What are the odds of getting Lyme disease after a tick bite?

In the Netherlands, ticks are often infected with a virus that they transmit to humans through a bite. After a tick bite, there is a chance of contracting Lyme disease, and it can even have fatal consequences. A tick bite is therefore dangerous, but a bite from an infected tick does not always lead to Lyme disease.

Chance of Lyme disease

In 2013, a major study by the Dutch National Institute for Public Health and the Environment (RVM) found that 2.7 percent of people become ill after a tick bite. This means that the chance of getting Lyme disease is not particularly high. However, it remains important to be cautious!

Borrelia bacteria

Lyme disease is caused by the Borrelia bacteria, with which 22 percent of ticks in the Netherlands are infected. Ticks can transmit this virus through biting, but the research data shows that not everyone gets Lyme disease after a tick bite. Otherwise, the chance of getting Lyme disease would not be 2.7 percent, but much higher.

 

Lyme disease in the Netherlands

Annually, about 22,000 people in the Netherlands become infected with Lyme disease.

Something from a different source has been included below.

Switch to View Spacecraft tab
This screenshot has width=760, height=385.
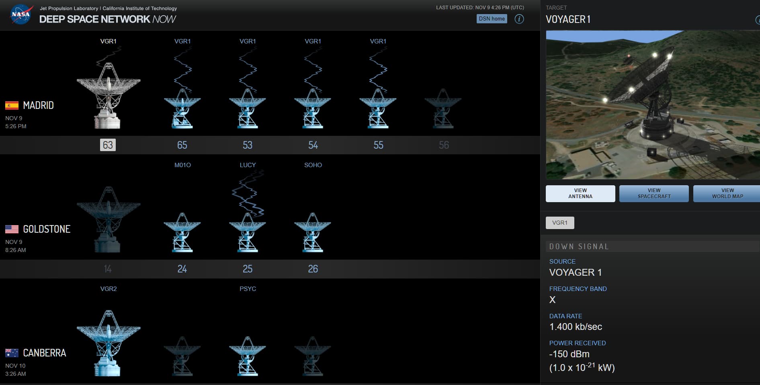pyautogui.click(x=653, y=194)
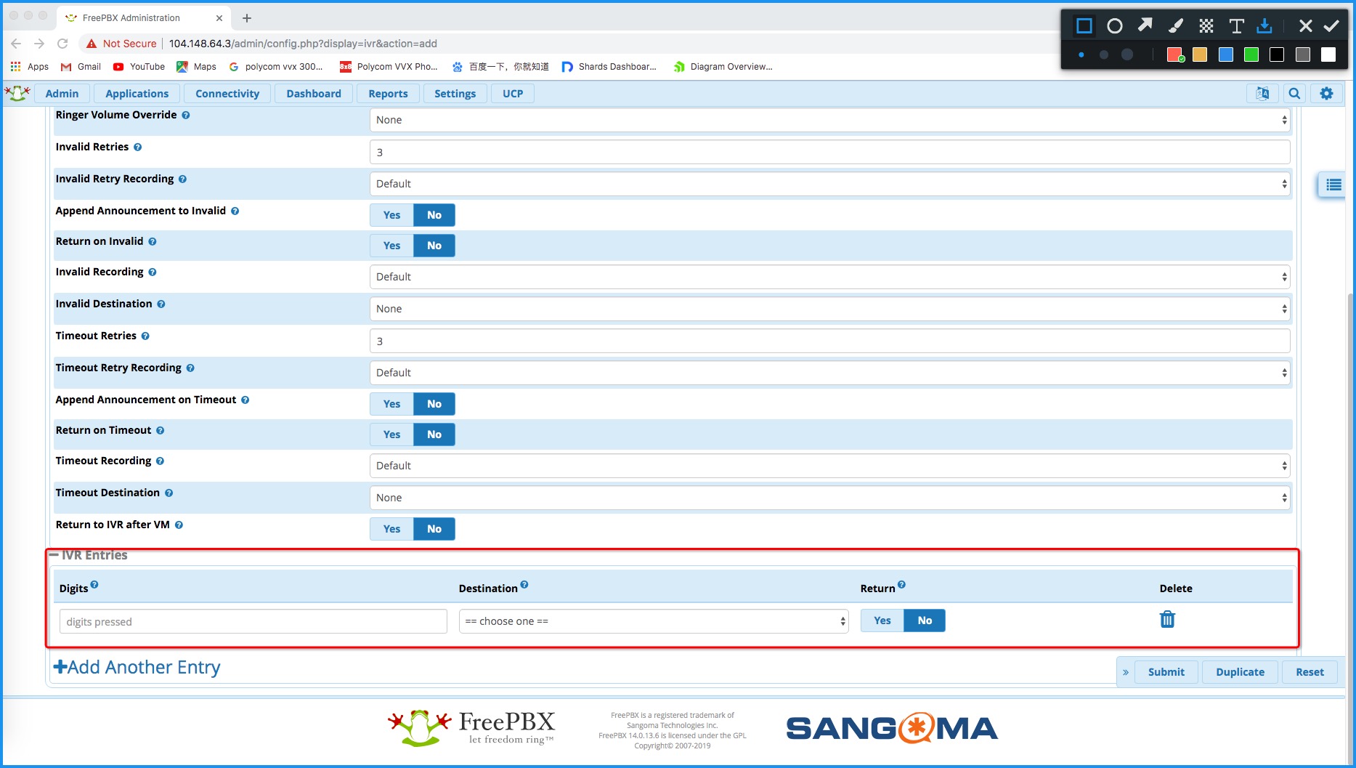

For 80 percent of them, the disease is limited to a red, circular rash at the bite site (erythema migrans), the hallmark of Lyme disease. For the remaining 20 percent, serious symptoms can develop, which in most cases arise within three months after the tick bite. These can include serious complaints in the nervous system, heart, or joints. Lyme disease itself is not immediately fatal, but it can have deadly consequences if the disease is only noticed in a later stage. Particularly, heart rhythm disturbances can have fatal consequences.